Use set-topic-phrase to store a curated expansion phrase on the topic itself. When a stored phrase exists, expand-topic will use it automatically if you do not pass --topic-phrase. Batch bootstrap jobs can also set topic_slug, topic_name, and topic_phrase so curated topic metadata is created as part of the run.
Use topics --phrase-review-status pending when you want to audit only topics whose staged phrase suggestions still need review.
--allow-unsafe-search-matches exists only for bounded experiments on copied databases when you explicitly want to relax trust to exercise downstream expansion behavior.

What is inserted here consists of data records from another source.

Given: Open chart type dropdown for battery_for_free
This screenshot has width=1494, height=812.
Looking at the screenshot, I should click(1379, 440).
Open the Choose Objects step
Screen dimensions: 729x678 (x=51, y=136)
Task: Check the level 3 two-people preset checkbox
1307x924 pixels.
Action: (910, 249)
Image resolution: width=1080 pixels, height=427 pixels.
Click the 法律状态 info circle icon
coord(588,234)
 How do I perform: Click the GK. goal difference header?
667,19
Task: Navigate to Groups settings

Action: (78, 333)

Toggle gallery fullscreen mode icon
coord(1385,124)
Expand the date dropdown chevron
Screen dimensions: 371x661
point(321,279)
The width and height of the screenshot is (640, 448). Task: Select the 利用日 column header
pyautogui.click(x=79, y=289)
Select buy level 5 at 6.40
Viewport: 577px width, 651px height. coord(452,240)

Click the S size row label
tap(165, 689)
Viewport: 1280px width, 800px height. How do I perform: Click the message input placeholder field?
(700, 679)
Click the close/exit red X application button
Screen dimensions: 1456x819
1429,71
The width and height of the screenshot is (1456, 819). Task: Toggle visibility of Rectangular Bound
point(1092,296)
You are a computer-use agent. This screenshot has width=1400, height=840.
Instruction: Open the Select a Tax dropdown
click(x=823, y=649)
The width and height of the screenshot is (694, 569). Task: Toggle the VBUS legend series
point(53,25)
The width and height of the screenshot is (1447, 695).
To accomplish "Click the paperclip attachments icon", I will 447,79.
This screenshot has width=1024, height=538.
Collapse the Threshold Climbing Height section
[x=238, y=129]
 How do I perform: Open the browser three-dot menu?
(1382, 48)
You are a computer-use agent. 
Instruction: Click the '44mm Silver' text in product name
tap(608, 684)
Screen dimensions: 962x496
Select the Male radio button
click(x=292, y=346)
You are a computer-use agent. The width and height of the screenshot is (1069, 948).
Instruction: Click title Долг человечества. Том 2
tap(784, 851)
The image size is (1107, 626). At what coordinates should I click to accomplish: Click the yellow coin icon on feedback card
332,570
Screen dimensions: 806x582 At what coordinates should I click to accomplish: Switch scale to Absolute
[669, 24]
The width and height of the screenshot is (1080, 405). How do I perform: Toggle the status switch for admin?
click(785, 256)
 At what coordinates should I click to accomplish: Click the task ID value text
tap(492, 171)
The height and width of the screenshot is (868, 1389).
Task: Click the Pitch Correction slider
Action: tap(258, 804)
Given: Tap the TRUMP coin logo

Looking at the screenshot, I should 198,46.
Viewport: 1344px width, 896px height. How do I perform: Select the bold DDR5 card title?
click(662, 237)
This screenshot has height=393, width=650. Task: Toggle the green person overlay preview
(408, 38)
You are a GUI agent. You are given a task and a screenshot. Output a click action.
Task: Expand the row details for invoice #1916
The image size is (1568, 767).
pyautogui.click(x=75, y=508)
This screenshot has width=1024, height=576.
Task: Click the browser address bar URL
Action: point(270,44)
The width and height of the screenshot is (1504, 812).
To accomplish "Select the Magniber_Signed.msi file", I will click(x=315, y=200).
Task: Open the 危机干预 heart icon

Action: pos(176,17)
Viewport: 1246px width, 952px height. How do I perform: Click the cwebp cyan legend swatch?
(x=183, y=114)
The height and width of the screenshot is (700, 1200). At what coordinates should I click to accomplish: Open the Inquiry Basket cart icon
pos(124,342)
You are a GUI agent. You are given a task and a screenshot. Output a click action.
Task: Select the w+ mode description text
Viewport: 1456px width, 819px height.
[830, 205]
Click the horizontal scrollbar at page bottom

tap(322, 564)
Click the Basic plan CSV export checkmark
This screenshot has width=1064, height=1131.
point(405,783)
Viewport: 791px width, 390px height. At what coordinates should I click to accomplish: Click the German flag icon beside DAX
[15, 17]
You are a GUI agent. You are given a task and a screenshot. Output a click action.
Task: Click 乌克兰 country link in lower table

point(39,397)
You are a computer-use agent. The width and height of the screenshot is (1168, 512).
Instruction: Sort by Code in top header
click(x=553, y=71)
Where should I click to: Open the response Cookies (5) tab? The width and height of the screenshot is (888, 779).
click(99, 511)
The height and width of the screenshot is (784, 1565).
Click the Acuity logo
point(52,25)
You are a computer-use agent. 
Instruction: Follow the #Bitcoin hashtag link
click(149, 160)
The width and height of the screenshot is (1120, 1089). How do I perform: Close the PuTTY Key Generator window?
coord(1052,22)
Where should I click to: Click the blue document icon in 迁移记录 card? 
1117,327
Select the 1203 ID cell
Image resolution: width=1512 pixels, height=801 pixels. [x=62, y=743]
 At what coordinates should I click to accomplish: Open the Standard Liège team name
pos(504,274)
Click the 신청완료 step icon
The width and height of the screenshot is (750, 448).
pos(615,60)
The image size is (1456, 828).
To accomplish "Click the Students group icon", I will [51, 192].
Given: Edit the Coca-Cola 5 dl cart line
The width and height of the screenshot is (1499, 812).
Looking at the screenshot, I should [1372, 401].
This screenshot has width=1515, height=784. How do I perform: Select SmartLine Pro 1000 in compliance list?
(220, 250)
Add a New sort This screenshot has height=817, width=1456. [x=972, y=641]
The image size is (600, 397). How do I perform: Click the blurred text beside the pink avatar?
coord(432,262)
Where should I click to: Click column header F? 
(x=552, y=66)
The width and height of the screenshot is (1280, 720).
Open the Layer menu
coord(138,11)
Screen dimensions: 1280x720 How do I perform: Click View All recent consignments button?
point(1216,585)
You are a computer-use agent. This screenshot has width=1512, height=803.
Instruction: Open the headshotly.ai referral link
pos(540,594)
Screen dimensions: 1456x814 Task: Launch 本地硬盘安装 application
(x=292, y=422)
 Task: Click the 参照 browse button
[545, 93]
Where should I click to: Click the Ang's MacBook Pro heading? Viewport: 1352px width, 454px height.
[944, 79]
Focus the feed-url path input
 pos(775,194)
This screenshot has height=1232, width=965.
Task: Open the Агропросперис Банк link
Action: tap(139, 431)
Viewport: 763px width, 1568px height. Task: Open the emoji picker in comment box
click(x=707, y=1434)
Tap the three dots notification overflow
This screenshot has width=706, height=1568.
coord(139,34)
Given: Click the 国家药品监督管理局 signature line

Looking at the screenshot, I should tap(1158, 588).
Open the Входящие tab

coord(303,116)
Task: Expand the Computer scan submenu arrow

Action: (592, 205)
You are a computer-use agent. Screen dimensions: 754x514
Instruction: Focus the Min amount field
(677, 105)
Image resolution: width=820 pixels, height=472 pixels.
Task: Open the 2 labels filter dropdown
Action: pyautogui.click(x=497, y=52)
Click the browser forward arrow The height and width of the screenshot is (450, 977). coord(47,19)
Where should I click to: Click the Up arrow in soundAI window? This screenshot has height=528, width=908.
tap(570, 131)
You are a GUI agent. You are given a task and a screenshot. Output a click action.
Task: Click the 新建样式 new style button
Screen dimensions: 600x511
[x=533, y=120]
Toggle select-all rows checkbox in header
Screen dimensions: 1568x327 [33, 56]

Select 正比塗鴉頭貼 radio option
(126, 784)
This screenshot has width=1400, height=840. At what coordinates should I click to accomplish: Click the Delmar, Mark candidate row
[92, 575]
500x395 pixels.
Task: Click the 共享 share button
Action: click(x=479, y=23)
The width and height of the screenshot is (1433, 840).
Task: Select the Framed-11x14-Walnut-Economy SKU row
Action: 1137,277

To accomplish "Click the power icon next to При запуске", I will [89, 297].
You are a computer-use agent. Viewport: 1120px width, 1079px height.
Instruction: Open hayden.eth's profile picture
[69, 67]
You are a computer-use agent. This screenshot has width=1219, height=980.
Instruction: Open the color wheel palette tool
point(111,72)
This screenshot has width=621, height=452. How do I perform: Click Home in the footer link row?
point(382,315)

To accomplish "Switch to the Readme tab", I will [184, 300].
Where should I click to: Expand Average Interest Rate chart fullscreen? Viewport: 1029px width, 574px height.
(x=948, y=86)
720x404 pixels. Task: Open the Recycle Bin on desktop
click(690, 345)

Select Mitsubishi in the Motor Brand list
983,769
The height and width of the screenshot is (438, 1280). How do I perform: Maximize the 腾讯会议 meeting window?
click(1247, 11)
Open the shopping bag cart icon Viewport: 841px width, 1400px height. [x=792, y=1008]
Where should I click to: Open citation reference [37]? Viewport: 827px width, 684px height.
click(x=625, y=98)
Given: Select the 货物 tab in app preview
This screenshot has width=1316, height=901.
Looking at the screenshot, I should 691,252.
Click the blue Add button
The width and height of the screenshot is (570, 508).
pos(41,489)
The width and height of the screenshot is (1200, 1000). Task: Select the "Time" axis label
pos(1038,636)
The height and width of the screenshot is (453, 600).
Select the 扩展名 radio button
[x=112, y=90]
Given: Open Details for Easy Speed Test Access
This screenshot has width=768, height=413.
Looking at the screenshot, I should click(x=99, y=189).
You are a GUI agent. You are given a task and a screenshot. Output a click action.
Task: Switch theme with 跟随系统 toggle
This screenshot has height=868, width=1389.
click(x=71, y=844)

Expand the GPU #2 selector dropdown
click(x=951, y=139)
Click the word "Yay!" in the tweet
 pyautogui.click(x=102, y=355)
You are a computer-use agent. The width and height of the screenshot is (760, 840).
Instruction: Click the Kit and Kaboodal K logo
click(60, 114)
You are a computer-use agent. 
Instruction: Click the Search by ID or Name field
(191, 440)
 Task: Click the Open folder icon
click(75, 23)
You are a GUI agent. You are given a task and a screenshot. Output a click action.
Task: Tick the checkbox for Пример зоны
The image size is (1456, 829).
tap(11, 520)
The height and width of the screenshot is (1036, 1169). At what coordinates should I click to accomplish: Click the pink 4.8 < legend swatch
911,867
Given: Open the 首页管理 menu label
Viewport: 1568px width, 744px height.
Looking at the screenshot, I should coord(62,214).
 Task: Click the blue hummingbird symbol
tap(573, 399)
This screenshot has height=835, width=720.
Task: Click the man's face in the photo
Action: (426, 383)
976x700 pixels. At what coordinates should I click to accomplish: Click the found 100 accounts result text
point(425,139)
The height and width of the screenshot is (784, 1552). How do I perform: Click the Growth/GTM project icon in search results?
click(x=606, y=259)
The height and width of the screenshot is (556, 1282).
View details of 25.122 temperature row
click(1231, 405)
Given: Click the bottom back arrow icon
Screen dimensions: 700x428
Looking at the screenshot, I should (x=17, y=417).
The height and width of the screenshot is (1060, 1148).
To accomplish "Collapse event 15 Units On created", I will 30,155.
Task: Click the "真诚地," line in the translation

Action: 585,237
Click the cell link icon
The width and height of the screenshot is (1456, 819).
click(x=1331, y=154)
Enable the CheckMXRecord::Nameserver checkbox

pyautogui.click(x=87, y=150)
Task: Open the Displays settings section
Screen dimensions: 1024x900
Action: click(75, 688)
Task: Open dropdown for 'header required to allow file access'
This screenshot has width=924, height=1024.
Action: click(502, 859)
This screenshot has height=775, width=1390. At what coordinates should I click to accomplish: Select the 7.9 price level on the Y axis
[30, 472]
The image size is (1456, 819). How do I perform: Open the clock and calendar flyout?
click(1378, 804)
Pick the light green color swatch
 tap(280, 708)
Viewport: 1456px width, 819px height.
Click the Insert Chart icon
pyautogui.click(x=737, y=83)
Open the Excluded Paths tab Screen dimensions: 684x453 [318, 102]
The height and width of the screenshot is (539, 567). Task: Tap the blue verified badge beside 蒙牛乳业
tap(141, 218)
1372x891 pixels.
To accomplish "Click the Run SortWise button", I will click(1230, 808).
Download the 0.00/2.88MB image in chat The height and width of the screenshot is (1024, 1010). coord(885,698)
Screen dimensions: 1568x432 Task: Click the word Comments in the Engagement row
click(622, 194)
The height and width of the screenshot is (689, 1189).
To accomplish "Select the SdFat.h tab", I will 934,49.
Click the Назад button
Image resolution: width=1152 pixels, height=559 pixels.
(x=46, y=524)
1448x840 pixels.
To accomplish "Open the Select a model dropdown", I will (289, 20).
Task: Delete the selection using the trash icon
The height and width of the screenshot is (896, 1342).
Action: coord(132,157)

The TalkOrigins corpus pipeline remains in the repository as an example application rather than a core package surface. Use the example-scoped Python namespace:
from citegeist.examples.talkorigins import TalkOriginsScraper
and the example-scoped CLI commands:
PYTHONPATH=src .venv/bin/python -m citegeist example-talkorigins-scrape talkorigins-out --limit-topics 5 --limit-entries-per-topic 20
PYTHONPATH=src .venv/bin/python -m citegeist example-talkorigins-validate talkorigins-out/talkorigins_manifest.json
PYTHONPATH=src .venv/bin/python -m citegeist example-talkorigins-duplicates talkorigins-out/talkorigins_manifest.json --limit 20 --preview --weak-only
The older scrape-talkorigins-style command names remain available as compatibility aliases. The full example workflow and reconstruction notes live in examples/talkorigins/README.md.
Correction files are simple JSON:
{
"corrections": [
{
"key": "smith jane|1999|weak duplicate",
"entry_type": "article",
"review_status": "reviewed",
"fields": {
"journal": "Journal of Better Metadata",
"doi": "10.1000/weak",
"note": null
}
}
]
}
fields values overwrite the canonical entry for that duplicate-cluster key. Set a field to null to remove it.
Live-source workflow:
cd citegeist
export CITEGEIST_SOURCE_CACHE=.cache/citegeist
export CITEGEIST_LIVE_TESTS=1
PYTHONPATH=src .venv/bin/python -m pytest -m live -q
PYTHONPATH=src .venv/bin/python scripts/live_smoke.py
By default, live tests are skipped. They only run when CITEGEIST_LIVE_TESTS=1 is set.
Convenience targets:
make test
make test-live
make live-smoke
Near-Term Priorities
- source adapters beyond OAI-PMH for additional non-DOI scholarly ecosystems.
See ROADMAP.md for the prioritized phase plan and rationale.
Naming
The name is intended to be short, distinct, and memorable:
citefor citation work;geistfor the organizing intelligence around the literature.